La deuxième raison concerne les activités et plus particulièrement les bureaux.

Eu égard aux interrogations concernant le développement du télétravail et l’adaptation des locaux en période de crise sanitaire, le risque porte non pas sur la fin des immeubles de bureaux ou la baisse de la demande mais plutôt sur l’accélération de l’obsolescence de certains types de parc. Dans ce nouveau contexte, c’est à la fois la transformation de l’existant et l’avenir des bureaux en open space qu’il faut interroger. La décision du gouvernement d’imposer le port du masque dans les bureaux, y compris dans les open spaces à partir du 1er septembre 2020, impose aux dirigeant(e)s d’entreprises de réfléchir plus encore à l’organisation de leurs locaux. Certains ont déjà équipé les bureaux de séparateurs en plexiglas, d’autres imposent certains jours le télétravail. Alors que l’open space était annoncé comme « la grande révolution de la deuxième moitié du XXème siècle » et qu’« on allait tous travailler en open space, comme aux Etats-Unis », la réalité des chiffres et désormais la Covid-19, entre nécessaire protection et goût pour le télétravail, risquent d’avoir raison de cette prédiction[9].
L’enjeu concerne également le traitement des friches. Des bâtiments de bureaux délaissés pourraient venir accroître le nombre de sites industriels en jachère. Que faire des locaux d’activités qui ne correspondent plus aux pratiques ? Cette question se posera aussi pour les commerces. Aujourd’hui, les limitations à deux ou trois personnes dans le hall d’une agence bancaire ou dans une librairie par exemple, avec file d’attente sur le trottoir à l’extérieur comme cela se voit dans certaines petites communes, amènent à s’interroger sur l’avenir de ces locaux, surtout dans un contexte de développement de l’e-commerce et des services en ligne ainsi que d’incitation des prises de commandes sur le Net via un système de « click & collect ».

La troisième raison est liée au contexte institutionnel.

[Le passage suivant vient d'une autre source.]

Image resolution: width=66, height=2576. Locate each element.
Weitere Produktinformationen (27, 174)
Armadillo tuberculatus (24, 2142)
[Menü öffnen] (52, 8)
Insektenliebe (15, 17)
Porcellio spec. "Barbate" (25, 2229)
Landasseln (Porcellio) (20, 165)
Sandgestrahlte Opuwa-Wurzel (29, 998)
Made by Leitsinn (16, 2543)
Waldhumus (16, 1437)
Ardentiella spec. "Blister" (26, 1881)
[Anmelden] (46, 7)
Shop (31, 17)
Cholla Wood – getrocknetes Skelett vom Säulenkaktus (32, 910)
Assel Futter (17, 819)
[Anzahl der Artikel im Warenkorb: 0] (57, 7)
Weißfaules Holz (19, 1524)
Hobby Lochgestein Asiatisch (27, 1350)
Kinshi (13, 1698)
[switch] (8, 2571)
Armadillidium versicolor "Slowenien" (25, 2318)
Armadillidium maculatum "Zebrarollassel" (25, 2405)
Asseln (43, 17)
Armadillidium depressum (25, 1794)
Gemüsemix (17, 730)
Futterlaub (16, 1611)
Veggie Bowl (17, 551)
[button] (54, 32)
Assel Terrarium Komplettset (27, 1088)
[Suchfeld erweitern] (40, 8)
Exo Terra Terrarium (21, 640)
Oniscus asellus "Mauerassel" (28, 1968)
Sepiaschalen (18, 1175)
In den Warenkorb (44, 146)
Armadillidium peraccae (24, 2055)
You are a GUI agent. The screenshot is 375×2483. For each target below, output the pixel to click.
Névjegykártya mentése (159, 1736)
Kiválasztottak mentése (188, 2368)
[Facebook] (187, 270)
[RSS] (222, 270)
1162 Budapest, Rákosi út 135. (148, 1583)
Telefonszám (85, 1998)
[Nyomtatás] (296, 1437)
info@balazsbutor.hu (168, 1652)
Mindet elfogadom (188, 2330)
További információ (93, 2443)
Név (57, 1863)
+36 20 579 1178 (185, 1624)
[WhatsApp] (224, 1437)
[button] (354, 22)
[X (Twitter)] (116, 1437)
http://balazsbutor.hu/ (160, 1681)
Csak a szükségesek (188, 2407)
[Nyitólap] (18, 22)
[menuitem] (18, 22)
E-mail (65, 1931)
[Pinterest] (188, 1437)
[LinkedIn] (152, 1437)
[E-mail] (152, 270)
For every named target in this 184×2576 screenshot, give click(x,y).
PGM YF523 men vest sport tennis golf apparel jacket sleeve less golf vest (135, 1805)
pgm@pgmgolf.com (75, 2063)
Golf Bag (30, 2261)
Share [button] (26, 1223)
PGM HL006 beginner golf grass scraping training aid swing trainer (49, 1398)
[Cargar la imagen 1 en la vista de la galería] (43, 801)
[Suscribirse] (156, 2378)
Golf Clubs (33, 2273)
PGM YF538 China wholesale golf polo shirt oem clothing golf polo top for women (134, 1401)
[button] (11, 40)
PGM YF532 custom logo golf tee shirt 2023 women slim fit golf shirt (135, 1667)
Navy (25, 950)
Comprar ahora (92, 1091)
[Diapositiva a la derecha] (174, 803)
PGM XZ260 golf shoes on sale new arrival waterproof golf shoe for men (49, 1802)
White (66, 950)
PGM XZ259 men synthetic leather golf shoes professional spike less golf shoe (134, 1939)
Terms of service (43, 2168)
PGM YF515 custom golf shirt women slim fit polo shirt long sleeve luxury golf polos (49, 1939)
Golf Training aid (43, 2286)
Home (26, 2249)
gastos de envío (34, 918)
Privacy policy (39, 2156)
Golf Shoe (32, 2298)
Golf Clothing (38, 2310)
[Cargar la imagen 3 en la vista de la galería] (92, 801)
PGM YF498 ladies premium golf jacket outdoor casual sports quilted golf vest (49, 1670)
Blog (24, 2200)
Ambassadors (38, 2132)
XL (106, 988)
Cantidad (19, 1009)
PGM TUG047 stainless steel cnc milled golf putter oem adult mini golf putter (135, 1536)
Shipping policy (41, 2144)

Si l’État a pu, pendant de nombreuses années, conduire une politique du logement qui allait à l’encontre des aspirations générales des Français en matière de logement individuel, comme on le verra en seconde partie, le contexte, par rapport aux années 60 à 80, est modifié dans ses différentes dimensions :

  • démographique : la population continue d’augmenter tout comme la part de la population urbaine ;
  • économique : aujourd’hui, les emplois se répartissent globalement sur tout le territoire. On a dépassé le constat du géographe Jean-François Gravier sur « Paris et le désert français » ;
  • écologique : la lutte contre le réchauffement climatique est devenu un enjeu majeur, désormais pris en compte ;
  • sanitaire : le risque de pandémie est avéré, le coronavirus a bloqué le monde en quelques semaines ;
  • institutionnel : même si le logement demeure la compétence de l’État, une grande partie des leviers apparaît désormais aux mains des collectivités locales.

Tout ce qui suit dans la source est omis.